Jack smiled up at Durst. ‘And you got all the dirty work. The most talented ex-gynaecologist in the universe with an IQ of three.’
The punch was not as hard as it could have been. Durst’s fist slipped across Jack’s cheek. He should have stepped into it: instead he had to reach and over-balanced slightly. Jack put his free arm across his face, expecting more. He watched Durst’s nostrils flare as they juiced the stale air in the room for oxygen. It was another one of those times in Jack’s life when he should have kept his mouth shut. But his mouth never listened.

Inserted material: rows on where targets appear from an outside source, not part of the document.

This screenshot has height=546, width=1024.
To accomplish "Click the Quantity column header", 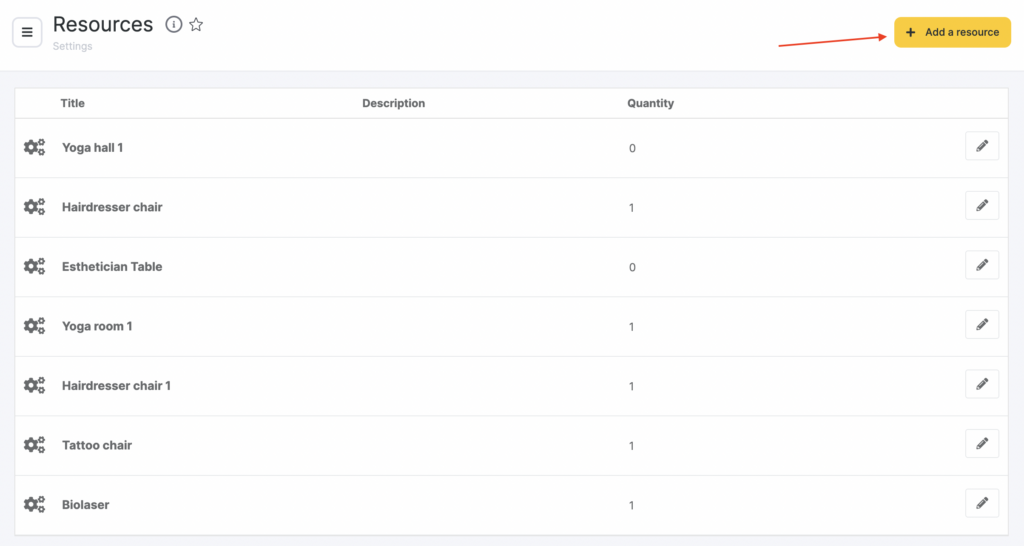I will tap(650, 103).
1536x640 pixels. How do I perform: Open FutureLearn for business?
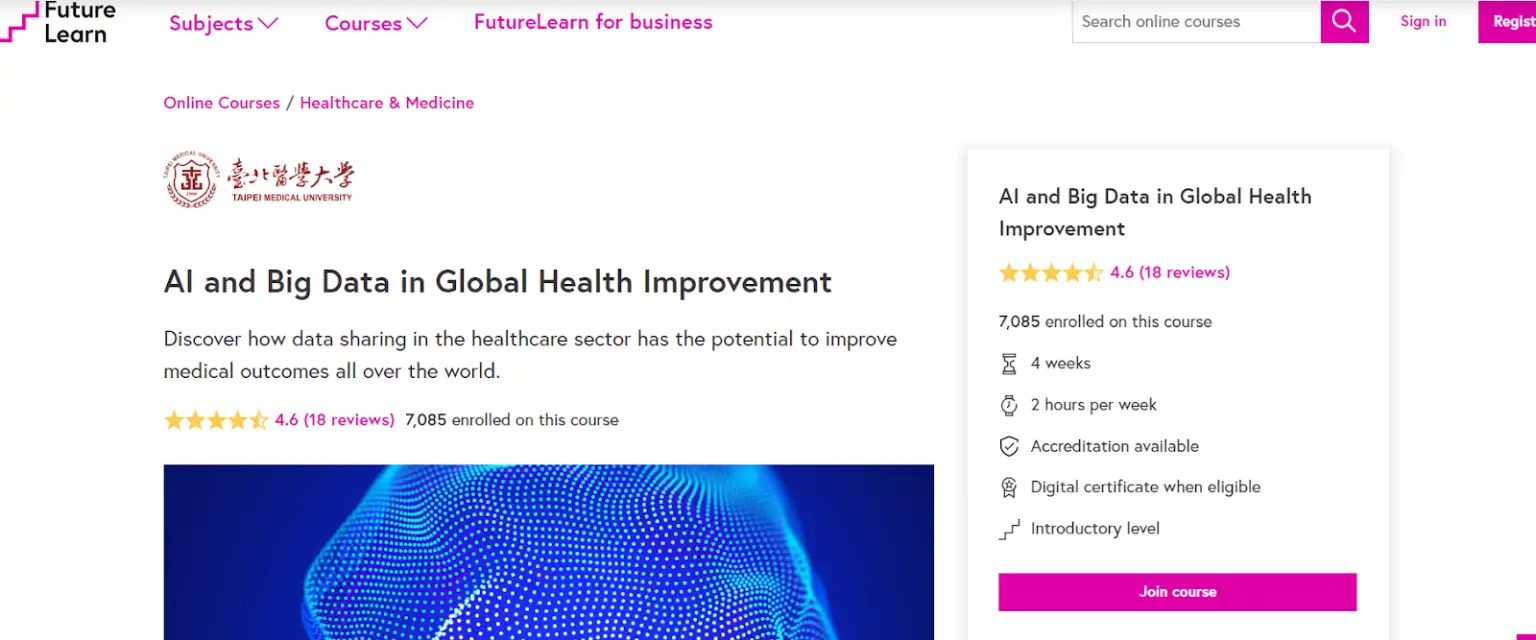[592, 21]
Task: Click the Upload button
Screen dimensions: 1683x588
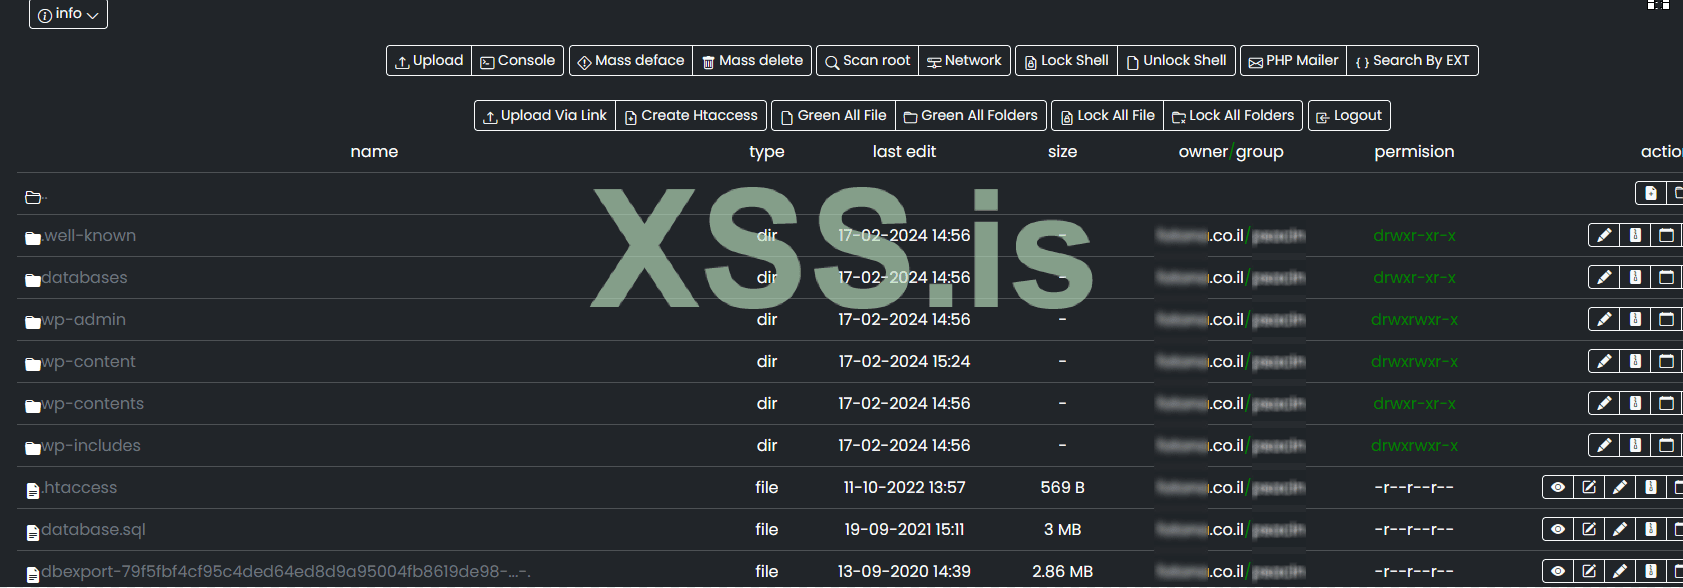Action: [x=429, y=61]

‘When you get done for all this,’ said Jack, ‘You can tell your daughter you’re going to be the new butt boy in section D.’
Durst cocked his arm. Jack flinched, turned his head away. The punch did not come. He turned back to see Durst laughing, silently. Then he stopped laughing: his face snapped instantly into an angry, twisted mask. This time Durst stepped into the punch. Jack’s bottom lip swelled up like a rubber dinghy.
‘Enough of that shit.’ Peterson walked over and pulled Durst away by the arm. ‘You need to get out of here.’
‘Just one more time.’
Jack swallowed a little blood. He ran his tongue over his teeth, checking for anything loose. They all appeared to be in place.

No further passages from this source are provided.